### Data for analysis
┄┄┄┄┄┄

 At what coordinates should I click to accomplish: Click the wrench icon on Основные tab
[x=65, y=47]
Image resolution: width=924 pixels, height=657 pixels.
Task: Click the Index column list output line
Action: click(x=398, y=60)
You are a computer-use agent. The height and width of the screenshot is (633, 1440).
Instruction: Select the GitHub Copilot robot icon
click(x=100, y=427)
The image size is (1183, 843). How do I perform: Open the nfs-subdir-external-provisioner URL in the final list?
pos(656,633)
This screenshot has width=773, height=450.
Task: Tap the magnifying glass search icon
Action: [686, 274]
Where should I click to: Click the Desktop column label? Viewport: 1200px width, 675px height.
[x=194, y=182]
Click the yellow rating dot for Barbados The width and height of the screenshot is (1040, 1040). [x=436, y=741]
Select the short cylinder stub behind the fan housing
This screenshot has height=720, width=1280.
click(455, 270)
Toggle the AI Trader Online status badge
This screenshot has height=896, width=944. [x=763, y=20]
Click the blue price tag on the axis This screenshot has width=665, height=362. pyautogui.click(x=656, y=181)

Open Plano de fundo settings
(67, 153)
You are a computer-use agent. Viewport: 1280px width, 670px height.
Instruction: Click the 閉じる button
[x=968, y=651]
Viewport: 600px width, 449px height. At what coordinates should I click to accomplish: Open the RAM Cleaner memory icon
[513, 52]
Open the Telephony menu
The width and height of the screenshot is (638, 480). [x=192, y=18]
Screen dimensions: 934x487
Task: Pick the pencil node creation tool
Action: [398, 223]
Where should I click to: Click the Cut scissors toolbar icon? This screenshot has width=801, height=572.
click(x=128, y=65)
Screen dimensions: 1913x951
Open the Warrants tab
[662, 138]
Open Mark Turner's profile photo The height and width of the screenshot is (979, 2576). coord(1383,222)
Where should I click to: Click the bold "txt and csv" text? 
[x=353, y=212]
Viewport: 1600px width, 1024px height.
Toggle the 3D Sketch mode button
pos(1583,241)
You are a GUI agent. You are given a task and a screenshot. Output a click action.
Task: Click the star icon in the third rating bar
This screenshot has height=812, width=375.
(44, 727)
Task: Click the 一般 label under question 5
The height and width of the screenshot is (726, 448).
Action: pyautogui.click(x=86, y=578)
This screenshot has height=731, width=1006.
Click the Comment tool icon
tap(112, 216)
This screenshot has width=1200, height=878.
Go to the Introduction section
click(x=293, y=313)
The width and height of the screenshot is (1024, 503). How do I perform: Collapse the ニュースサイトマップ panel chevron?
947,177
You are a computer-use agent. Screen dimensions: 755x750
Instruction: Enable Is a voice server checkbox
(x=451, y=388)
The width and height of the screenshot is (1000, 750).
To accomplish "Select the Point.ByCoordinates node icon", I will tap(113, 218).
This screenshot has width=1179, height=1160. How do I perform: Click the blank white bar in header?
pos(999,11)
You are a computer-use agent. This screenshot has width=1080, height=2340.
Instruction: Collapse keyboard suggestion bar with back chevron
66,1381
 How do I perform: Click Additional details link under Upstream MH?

┄┄┄┄┄┄

### What to work on
The required output is all of the material, word for word.

### Task output
 At what coordinates should I click to accomplish: Click the wrench icon on Основные tab
[x=65, y=47]
Image resolution: width=924 pixels, height=657 pixels.
Task: Click the Index column list output line
Action: click(x=398, y=60)
You are a computer-use agent. The height and width of the screenshot is (633, 1440).
Instruction: Select the GitHub Copilot robot icon
click(x=100, y=427)
The image size is (1183, 843). How do I perform: Open the nfs-subdir-external-provisioner URL in the final list?
pos(656,633)
This screenshot has width=773, height=450.
Task: Tap the magnifying glass search icon
Action: [686, 274]
Where should I click to: Click the Desktop column label? Viewport: 1200px width, 675px height.
[x=194, y=182]
Click the yellow rating dot for Barbados The width and height of the screenshot is (1040, 1040). [x=436, y=741]
Select the short cylinder stub behind the fan housing
This screenshot has height=720, width=1280.
click(455, 270)
Toggle the AI Trader Online status badge
This screenshot has height=896, width=944. [x=763, y=20]
Click the blue price tag on the axis This screenshot has width=665, height=362. pyautogui.click(x=656, y=181)

Open Plano de fundo settings
(67, 153)
You are a computer-use agent. Viewport: 1280px width, 670px height.
Instruction: Click the 閉じる button
[x=968, y=651]
Viewport: 600px width, 449px height. At what coordinates should I click to accomplish: Open the RAM Cleaner memory icon
[513, 52]
Open the Telephony menu
The width and height of the screenshot is (638, 480). [x=192, y=18]
Screen dimensions: 934x487
Task: Pick the pencil node creation tool
Action: [398, 223]
Where should I click to: Click the Cut scissors toolbar icon? This screenshot has width=801, height=572.
click(x=128, y=65)
Screen dimensions: 1913x951
Open the Warrants tab
[662, 138]
Open Mark Turner's profile photo The height and width of the screenshot is (979, 2576). coord(1383,222)
Where should I click to: Click the bold "txt and csv" text? 
[x=353, y=212]
Viewport: 1600px width, 1024px height.
Toggle the 3D Sketch mode button
pos(1583,241)
You are a GUI agent. You are given a task and a screenshot. Output a click action.
Task: Click the star icon in the third rating bar
This screenshot has height=812, width=375.
(44, 727)
Task: Click the 一般 label under question 5
The height and width of the screenshot is (726, 448).
Action: pyautogui.click(x=86, y=578)
This screenshot has height=731, width=1006.
Click the Comment tool icon
tap(112, 216)
This screenshot has width=1200, height=878.
Go to the Introduction section
click(x=293, y=313)
The width and height of the screenshot is (1024, 503). How do I perform: Collapse the ニュースサイトマップ panel chevron?
947,177
You are a computer-use agent. Screen dimensions: 755x750
Instruction: Enable Is a voice server checkbox
(x=451, y=388)
The width and height of the screenshot is (1000, 750).
To accomplish "Select the Point.ByCoordinates node icon", I will tap(113, 218).
This screenshot has width=1179, height=1160. How do I perform: Click the blank white bar in header?
pos(999,11)
You are a computer-use agent. This screenshot has width=1080, height=2340.
Instruction: Collapse keyboard suggestion bar with back chevron
66,1381
 How do I perform: Click Additional details link under Upstream MH?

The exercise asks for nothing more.